Selected passage »
——————————
The last three paragraphs of Atonement basically tell you that everything in the book was made up. We knew this already of course (it's a work of fiction, after all), but it's still a little bit of a shock.
Specifically, the last paragraphs are where Briony tells us (indirectly, but pretty clearly) that in the novel we've just finished reading, some of the plot isn't "really" what happened.
Specifically, Robbie and Cecilia didn't reunite and live happily ever after. Robbie died on the Bray Dunes on June 1, 1940 of infection, and Cecilia died a few months later in a bombing during the German airstrikes on London. Furthermore, Briony never actually walked to her sister's apartment, as she says she did in part 3. Instead she simply returned to the hospital and just imagined herself going to her sister's.
"How could that constitute an ending?" Briony asks four paragraphs from the end after explaining why she changed the facts. The ending she's referring to, though, isn't the end of the book we're reading, just the end to the book she wrote. We get the conclusion she withheld from her novel anyway. The end of Atonement, then, repudiates itself, or tries to: It tells you that it's not the end that should have been.
Briony also points out that she did not allow her lovers to forgive her. She is also, though, thinking of another draft, in which we end with "Robbie and Cecilia, still alive, still in love, sitting side by side in the library, smiling at The Trials of Arabella. It's not impossible." It is the last thing Briony shares with us before going to sleep and the whole book wraps.
We never read that draft though. Briony either changed her mind, or else her vascular dementia prevented her from writing it. On the other hand, though, we do still see that last image through Briony mentioning it. In that one sentence at least, Cecilia and Robbie are alive and in love until the very end.
——————————
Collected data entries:
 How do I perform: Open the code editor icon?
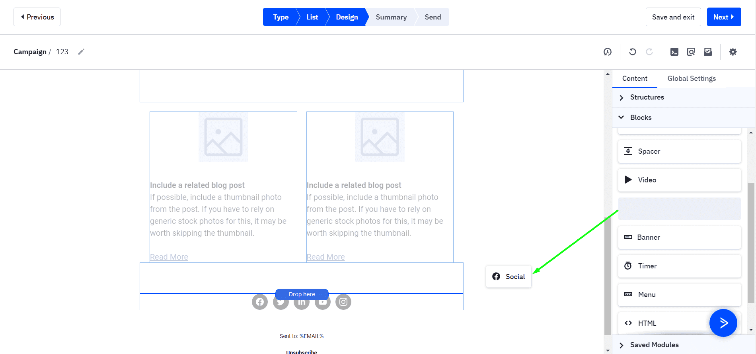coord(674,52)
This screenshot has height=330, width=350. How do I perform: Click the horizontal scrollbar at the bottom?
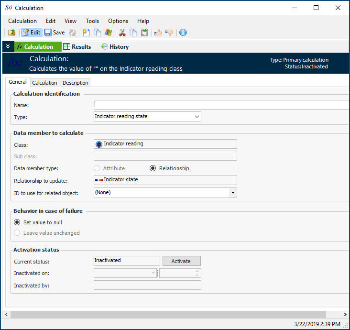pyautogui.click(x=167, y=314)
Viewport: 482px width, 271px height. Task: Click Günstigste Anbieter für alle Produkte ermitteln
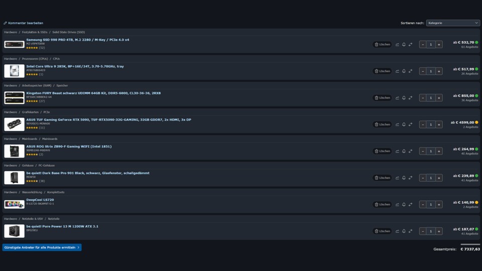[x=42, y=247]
——————————
Exercise tasks »
A: Summarize the commentary on the ending of Atonement in two sentences.
B: Reproduce word for word the portion of the commentary on the ending of Atonement from "The last three" up to and including "to her sister's.".

Per-task answers »
A: The final paragraphs of Atonement reveal that Robbie and Cecilia never reunited, since Robbie died of infection on the Bray Dunes on June 1, 1940 and Cecilia died a few months later in a bombing during the German airstrikes on London, and that Briony never actually walked to her sister's apartment. Briony explains why she changed these facts in the novel she wrote, and before the book closes she mentions another draft, which is never read, in which Robbie and Cecilia are still alive and in love.

B:
The last three paragraphs of Atonement basically tell you that everything in the book was made up. We knew this already of course (it's a work of fiction, after all), but it's still a little bit of a shock.
Specifically, the last paragraphs are where Briony tells us (indirectly, but pretty clearly) that in the novel we've just finished reading, some of the plot isn't "really" what happened.
Specifically, Robbie and Cecilia didn't reunite and live happily ever after. Robbie died on the Bray Dunes on June 1, 1940 of infection, and Cecilia died a few months later in a bombing during the German airstrikes on London. Furthermore, Briony never actually walked to her sister's apartment, as she says she did in part 3. Instead she simply returned to the hospital and just imagined herself going to her sister's.